According to the present invention, since there is no transparent high resistance layer or impedance layer between the drive electrode and the liquid crystal layer, stable operation for a long period of time is realized regardless of the frequency of the drive voltage. Further, the optical phase difference distribution characteristic becomes smooth, and it can be applied not only to a large-diameter liquid crystal lens and a light deflection device having excellent optical characteristics, but also to various optical devices and the like.

Further, the present invention is not limited to the above-described embodiment as it is, and at the implementation stage, the components can be modified and mimicked within a range that does not deviate from the gist thereof. In addition, various inventions can be formed by appropriately combining the plurality of components disclosed in the above embodiment. For example, some components may be removed from the components shown in the embodiments, or components spanning different embodiments may be combined as appropriate.

The liquid crystal optical device of the present invention realizes a device capable of adjusting the optical lens characteristics and the aberration of the optical system by variably controlling the effective refractive index of the liquid crystal by applying a voltage between the electrodes. Since the drive voltage does not depend on frequency, it can be used for various lenses such as small lenses, medium-sized and large lenses.

11 ... 1st substrate, 12 ... 2nd substrate, 21 ... common electrode, 220 ... central circular electrode, 221 to 229 ... concentric electrode group, 31 ... -Liquid crystal layer, 41 ... Transparent insulating layer, 81, 82, 83, 84 ... Drive power supply

As a varifocal lens using a liquid crystal, a liquid crystal layer is inserted between a flat plate-shaped first electrode and a second transparent electrode having a patterned electrode having a circular opening, and the second transparent electrode is used. By inserting a transparent insulating layer between the liquid crystal layer and arranging the second transparent electrode at a certain distance from the liquid crystal layer, axial symmetry is applied even if the diameter of the opening portion of the electrode is increased to some extent. Patent Document 1 proposes a method in which the non-uniform electric field of No. 1 spreads to the vicinity of the center of the opening and the effective refractive index of the liquid crystal with respect to the incident light is changed to exhibit a good lens effect. A liquid crystal lens of about several mm has been reported.

A transparent resistance film adjusted so that the voltage of each electrode has a value as shown in FIG. 2 is connected between the electrode groups 220 to 229 in FIG. 1, and the transparent resistance is described. When the thickness of the film is constant and the spacing between the concentric electrodes is equal, the resistance value of the transparent resistance film is inversely proportional to its width, so that a predetermined resistance is applied radially outward from the center. The width of the resistance film was adjusted so that it was the reciprocal of the value.
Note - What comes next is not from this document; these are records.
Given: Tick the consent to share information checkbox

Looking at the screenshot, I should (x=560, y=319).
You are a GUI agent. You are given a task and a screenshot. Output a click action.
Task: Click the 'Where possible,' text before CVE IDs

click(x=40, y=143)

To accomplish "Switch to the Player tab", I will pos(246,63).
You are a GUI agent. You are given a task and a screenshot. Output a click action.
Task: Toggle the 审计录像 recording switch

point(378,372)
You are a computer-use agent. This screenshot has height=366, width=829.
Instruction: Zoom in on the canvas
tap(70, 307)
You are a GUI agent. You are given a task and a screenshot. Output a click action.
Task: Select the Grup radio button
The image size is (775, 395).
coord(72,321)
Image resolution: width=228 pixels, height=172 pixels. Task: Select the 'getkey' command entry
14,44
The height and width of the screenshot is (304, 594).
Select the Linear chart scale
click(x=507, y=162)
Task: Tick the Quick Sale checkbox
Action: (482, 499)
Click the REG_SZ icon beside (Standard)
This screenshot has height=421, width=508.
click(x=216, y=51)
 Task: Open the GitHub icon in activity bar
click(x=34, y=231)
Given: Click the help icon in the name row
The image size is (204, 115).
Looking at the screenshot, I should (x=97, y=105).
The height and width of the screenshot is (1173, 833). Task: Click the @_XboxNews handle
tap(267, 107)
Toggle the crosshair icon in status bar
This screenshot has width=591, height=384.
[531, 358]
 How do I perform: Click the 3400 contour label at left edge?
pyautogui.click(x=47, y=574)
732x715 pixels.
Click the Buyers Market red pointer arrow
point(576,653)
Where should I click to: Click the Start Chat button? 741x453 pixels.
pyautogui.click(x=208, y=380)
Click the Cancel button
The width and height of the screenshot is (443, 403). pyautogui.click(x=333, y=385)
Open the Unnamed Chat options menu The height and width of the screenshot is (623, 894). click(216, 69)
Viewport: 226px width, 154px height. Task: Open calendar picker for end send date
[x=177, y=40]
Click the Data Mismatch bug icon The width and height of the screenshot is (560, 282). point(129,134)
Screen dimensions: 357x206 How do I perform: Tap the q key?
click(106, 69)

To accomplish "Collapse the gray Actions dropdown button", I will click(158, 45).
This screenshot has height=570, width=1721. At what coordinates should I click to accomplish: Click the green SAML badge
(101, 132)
That is, the resistance values of the transparent resistance film provided between the adjacent electrodes from the central circular electrode 220 toward the outermost electrode 229 are 10 ohms, 10 ohms, 15 ohms, 30 ohms, and 30 ohms, respectively. The resistance values are 45 ohms, 60 ohms, 120 ohms, and 240 ohms, and the resistance values between the electrodes adjacent to the inner side are equal to or larger than the resistance values from the center to the outside.

The resistance value of the transparent resistance film provided between the adjacent electrodes from the central circular electrode 220 toward the outermost electrode 229 shall change in the same manner as the voltage applied to each of the electrodes shown in FIG. Therefore, the resistance value of the transparent resistance film is a step approximation value of a value depending on a high-order function whose variable is the distance in the radial direction from the center. Here, the order of the higher-order function is preferably 4th or higher.

As described above, when the thickness of the transparent resistance film is constant and the distance between the concentric electrodes is equal, the resistance value of the transparent resistance film is inversely proportional to the width, so that the radius from the center. The voltage distribution as shown in FIG. 2 can be obtained by adjusting the width of the resistance film so as to be the reciprocal of a predetermined resistance value toward the outside in the direction. Further, the reciprocal of the width of the resistance film can be set to be a step approximation value of a value depending on a higher-order function such as a quartic function or a sixth-order function.

Further, another embodiment will be described. An electrode width outside the inner liquid crystal optical device consisting of a first group of electrodes with a diameter of 10.8 mm using a central circular electrode with a diameter of 150 μm and concentric electrodes with a width of 100 μm and a spacing of 50 μm. A second electrode group consisting of concentric electrodes having the same spacing between the electrodes is provided, and the RDP85475 liquid crystal, which is the same liquid crystal material as in Example 1, is used, the thickness of the liquid crystal layer is 80 μm, and the thickness of the transparent insulating layer is 80 μm . As a liquid crystal optical device was manufactured.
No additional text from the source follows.